EXERCISE DIRECTIONS> When you find the line with "Given: Open ChemPartner PharmaTech stock page" among the records below, reproduce it and each line after it exactly, ending with the line with "Given: Click the NHA league label on 27.01.25".

--- GIVEN RECORDS ---

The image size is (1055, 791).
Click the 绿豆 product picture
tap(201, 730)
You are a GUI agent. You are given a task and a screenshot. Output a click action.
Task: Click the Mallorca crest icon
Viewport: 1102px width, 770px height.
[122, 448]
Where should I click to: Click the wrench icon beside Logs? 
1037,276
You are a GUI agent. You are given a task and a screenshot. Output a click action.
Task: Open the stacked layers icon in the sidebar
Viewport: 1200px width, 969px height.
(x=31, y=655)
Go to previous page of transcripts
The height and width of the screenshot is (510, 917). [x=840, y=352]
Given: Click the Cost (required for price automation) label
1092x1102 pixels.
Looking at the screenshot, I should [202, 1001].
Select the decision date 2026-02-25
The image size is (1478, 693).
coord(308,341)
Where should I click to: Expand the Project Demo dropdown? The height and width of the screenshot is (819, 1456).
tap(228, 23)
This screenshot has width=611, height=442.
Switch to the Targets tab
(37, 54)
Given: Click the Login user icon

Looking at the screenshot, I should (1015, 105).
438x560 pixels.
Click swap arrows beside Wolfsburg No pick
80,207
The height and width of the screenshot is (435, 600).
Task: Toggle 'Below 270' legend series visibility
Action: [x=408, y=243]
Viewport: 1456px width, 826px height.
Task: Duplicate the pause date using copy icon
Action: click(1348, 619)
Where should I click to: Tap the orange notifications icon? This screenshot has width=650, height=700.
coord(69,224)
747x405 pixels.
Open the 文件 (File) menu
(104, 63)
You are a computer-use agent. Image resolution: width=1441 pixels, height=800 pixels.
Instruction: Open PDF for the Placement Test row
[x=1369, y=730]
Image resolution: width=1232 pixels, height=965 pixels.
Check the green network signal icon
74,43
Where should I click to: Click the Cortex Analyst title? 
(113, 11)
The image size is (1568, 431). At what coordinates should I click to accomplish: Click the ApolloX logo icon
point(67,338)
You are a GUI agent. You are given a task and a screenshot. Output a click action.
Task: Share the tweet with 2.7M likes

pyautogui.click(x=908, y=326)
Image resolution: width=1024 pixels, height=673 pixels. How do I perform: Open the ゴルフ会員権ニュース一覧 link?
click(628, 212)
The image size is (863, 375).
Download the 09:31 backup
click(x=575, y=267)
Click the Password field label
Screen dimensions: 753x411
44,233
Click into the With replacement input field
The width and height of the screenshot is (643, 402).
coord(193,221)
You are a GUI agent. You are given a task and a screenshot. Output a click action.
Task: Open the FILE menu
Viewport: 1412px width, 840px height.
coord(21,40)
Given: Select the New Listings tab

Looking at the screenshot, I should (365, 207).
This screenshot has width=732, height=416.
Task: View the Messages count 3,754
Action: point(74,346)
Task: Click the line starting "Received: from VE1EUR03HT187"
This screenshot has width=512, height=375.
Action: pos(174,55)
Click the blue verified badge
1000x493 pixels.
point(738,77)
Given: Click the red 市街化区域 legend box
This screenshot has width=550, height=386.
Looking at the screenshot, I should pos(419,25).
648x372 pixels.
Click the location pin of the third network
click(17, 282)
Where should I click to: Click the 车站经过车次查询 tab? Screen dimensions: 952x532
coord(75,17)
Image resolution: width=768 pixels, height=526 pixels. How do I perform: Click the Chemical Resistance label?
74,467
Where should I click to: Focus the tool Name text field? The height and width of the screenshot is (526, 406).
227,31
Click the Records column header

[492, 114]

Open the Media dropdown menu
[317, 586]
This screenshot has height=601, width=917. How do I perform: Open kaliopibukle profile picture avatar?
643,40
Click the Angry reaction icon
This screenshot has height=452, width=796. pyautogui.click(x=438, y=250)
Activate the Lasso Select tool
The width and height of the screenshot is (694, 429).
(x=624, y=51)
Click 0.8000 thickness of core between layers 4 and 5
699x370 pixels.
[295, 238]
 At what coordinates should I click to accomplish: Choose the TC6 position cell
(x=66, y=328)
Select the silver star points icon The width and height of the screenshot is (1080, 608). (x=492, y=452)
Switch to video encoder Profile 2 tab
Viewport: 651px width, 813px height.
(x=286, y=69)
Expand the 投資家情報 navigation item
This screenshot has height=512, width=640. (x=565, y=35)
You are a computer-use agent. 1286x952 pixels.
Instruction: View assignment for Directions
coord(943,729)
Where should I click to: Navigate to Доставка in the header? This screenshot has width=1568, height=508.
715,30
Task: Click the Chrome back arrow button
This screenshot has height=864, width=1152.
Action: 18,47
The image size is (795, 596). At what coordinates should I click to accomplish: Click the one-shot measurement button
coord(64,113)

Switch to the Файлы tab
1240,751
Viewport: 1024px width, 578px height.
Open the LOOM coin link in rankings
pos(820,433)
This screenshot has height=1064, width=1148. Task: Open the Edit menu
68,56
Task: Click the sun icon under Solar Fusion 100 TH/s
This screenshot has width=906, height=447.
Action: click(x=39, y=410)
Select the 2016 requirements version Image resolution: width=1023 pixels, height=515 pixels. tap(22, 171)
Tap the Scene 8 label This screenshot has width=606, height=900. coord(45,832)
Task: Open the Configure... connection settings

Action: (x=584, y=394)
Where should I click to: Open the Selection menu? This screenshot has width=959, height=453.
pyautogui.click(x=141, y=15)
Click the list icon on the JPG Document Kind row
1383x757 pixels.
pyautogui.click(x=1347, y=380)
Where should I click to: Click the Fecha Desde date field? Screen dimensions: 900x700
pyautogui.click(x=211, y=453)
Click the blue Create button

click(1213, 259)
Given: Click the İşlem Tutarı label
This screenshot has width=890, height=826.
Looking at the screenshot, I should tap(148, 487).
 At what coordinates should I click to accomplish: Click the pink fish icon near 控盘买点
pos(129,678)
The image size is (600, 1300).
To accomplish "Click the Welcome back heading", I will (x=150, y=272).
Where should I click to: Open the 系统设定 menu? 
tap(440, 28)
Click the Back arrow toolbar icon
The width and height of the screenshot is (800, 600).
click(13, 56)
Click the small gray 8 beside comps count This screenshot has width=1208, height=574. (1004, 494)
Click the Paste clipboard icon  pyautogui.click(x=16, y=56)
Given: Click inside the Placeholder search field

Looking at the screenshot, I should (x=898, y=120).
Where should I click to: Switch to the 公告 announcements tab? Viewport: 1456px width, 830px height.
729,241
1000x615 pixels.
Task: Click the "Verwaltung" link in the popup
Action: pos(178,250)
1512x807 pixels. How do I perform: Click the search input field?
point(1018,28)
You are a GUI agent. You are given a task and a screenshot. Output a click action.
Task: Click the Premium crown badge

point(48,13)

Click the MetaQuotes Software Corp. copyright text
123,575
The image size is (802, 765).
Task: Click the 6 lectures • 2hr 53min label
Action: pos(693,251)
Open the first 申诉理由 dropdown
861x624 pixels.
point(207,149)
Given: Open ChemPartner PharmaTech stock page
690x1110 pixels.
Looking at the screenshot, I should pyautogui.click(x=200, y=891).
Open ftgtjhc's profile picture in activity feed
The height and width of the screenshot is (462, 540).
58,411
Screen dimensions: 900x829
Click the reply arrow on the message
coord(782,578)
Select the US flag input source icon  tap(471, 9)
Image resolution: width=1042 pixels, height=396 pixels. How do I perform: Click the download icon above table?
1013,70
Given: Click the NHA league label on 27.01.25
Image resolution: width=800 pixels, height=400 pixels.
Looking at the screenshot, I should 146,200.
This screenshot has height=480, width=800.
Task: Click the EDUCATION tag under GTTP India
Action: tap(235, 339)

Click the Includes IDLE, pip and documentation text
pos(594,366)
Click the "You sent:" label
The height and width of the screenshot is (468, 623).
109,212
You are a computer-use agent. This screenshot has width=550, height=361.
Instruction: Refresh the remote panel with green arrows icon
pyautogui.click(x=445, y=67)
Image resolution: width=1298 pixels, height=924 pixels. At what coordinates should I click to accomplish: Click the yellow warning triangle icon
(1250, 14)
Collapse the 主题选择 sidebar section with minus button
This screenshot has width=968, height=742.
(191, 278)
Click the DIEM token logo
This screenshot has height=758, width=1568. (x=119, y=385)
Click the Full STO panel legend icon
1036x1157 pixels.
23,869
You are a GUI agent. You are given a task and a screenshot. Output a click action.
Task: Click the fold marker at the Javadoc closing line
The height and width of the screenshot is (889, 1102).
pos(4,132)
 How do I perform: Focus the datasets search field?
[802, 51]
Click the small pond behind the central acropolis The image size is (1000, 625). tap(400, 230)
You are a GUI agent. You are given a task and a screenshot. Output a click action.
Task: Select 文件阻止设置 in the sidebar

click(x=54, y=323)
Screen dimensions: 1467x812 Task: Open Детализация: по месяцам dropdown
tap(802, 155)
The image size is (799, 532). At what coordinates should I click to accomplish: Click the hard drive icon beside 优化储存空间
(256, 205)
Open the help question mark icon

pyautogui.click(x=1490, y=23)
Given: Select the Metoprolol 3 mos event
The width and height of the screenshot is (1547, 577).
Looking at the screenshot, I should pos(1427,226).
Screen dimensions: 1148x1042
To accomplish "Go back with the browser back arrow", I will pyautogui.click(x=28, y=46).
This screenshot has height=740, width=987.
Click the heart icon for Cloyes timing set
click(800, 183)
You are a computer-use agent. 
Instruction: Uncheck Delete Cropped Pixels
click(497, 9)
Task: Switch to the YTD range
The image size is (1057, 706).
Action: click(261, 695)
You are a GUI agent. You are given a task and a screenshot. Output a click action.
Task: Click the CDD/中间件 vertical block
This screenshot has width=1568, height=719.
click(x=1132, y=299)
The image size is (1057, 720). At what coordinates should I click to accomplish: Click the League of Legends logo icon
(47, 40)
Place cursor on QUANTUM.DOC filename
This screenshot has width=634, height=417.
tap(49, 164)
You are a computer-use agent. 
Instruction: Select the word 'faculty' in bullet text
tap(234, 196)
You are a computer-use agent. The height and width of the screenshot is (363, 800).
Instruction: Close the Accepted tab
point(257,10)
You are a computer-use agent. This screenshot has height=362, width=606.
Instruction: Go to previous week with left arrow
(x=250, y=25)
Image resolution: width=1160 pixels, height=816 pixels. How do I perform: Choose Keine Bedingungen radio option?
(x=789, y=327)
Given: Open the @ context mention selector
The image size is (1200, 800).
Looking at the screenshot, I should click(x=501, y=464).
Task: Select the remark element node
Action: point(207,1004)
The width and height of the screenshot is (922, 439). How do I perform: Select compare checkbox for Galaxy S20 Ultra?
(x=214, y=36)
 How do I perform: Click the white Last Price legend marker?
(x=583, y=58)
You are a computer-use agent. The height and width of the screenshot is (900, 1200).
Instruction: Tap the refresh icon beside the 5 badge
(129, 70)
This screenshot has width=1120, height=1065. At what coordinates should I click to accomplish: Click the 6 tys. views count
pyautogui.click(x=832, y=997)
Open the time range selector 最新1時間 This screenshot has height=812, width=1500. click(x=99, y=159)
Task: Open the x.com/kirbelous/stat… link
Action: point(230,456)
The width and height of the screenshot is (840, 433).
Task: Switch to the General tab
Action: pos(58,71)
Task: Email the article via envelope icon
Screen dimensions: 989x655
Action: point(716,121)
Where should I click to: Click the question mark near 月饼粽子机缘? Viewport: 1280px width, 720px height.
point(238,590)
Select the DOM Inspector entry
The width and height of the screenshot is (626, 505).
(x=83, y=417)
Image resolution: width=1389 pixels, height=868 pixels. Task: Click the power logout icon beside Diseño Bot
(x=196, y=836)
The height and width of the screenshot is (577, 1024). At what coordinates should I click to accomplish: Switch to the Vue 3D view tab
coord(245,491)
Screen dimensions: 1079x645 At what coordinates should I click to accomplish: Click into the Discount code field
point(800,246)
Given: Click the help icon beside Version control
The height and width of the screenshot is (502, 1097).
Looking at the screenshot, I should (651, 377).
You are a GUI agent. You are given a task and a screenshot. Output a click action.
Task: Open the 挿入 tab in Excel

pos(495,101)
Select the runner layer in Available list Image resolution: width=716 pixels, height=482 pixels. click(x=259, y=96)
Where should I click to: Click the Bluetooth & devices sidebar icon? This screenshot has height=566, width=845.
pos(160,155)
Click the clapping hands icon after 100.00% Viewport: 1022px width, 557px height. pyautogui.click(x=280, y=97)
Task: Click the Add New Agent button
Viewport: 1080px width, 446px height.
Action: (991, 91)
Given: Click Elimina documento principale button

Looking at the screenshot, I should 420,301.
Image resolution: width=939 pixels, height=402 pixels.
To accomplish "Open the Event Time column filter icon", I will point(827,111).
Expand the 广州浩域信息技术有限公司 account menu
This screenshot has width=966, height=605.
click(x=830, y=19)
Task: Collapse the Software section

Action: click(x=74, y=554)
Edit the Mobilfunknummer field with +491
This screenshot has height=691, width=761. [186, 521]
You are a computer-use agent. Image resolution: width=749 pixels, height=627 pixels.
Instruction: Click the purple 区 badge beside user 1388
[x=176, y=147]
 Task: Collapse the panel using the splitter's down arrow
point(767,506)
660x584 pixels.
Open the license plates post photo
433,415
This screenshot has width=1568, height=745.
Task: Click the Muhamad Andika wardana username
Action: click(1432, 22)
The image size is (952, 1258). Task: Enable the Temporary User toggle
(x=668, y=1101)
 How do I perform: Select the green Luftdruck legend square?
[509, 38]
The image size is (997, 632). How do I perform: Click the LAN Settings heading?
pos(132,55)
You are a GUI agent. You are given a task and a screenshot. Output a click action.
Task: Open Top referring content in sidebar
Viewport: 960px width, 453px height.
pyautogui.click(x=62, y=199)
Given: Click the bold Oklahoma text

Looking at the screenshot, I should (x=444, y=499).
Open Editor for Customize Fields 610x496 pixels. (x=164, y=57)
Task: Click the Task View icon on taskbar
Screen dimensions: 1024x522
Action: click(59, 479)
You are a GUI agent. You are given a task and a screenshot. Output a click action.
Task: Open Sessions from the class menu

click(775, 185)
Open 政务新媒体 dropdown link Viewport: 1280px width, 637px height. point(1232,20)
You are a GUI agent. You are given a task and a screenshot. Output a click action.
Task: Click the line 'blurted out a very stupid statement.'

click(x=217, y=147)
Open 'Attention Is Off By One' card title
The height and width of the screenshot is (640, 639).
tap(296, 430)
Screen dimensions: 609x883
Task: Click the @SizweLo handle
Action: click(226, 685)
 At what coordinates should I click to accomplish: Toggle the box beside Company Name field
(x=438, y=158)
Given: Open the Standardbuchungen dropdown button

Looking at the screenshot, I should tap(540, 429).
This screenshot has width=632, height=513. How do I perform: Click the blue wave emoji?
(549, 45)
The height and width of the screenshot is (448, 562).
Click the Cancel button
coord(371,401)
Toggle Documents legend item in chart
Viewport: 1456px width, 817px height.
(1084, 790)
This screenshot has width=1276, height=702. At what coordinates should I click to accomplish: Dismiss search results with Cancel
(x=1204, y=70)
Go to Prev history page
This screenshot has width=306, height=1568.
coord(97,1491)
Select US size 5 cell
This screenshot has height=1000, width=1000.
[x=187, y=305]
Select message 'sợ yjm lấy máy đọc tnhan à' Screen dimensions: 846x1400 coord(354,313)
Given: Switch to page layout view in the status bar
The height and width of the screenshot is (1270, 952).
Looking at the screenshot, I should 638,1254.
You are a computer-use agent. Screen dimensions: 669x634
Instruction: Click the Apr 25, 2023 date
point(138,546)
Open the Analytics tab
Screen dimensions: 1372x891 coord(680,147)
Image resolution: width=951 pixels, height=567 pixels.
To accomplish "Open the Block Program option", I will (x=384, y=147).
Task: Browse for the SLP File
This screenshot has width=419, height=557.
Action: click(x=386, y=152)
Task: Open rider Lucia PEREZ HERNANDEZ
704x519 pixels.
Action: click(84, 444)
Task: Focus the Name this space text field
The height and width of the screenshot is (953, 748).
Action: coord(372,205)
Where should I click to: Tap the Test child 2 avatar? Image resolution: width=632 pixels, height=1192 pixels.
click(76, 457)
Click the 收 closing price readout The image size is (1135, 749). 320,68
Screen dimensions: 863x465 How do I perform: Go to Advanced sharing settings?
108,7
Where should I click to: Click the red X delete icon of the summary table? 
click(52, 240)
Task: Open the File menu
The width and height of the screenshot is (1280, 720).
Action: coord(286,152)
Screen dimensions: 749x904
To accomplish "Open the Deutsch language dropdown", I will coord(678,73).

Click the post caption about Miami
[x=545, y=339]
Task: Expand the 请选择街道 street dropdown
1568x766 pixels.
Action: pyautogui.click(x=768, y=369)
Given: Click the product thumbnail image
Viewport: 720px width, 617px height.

---

TASK RESULT>
Given: Open ChemPartner PharmaTech stock page
690x1110 pixels.
Looking at the screenshot, I should pyautogui.click(x=200, y=891).
Open ftgtjhc's profile picture in activity feed
The height and width of the screenshot is (462, 540).
58,411
Screen dimensions: 900x829
Click the reply arrow on the message
coord(782,578)
Select the US flag input source icon  tap(471, 9)
Image resolution: width=1042 pixels, height=396 pixels. How do I perform: Click the download icon above table?
1013,70
Given: Click the NHA league label on 27.01.25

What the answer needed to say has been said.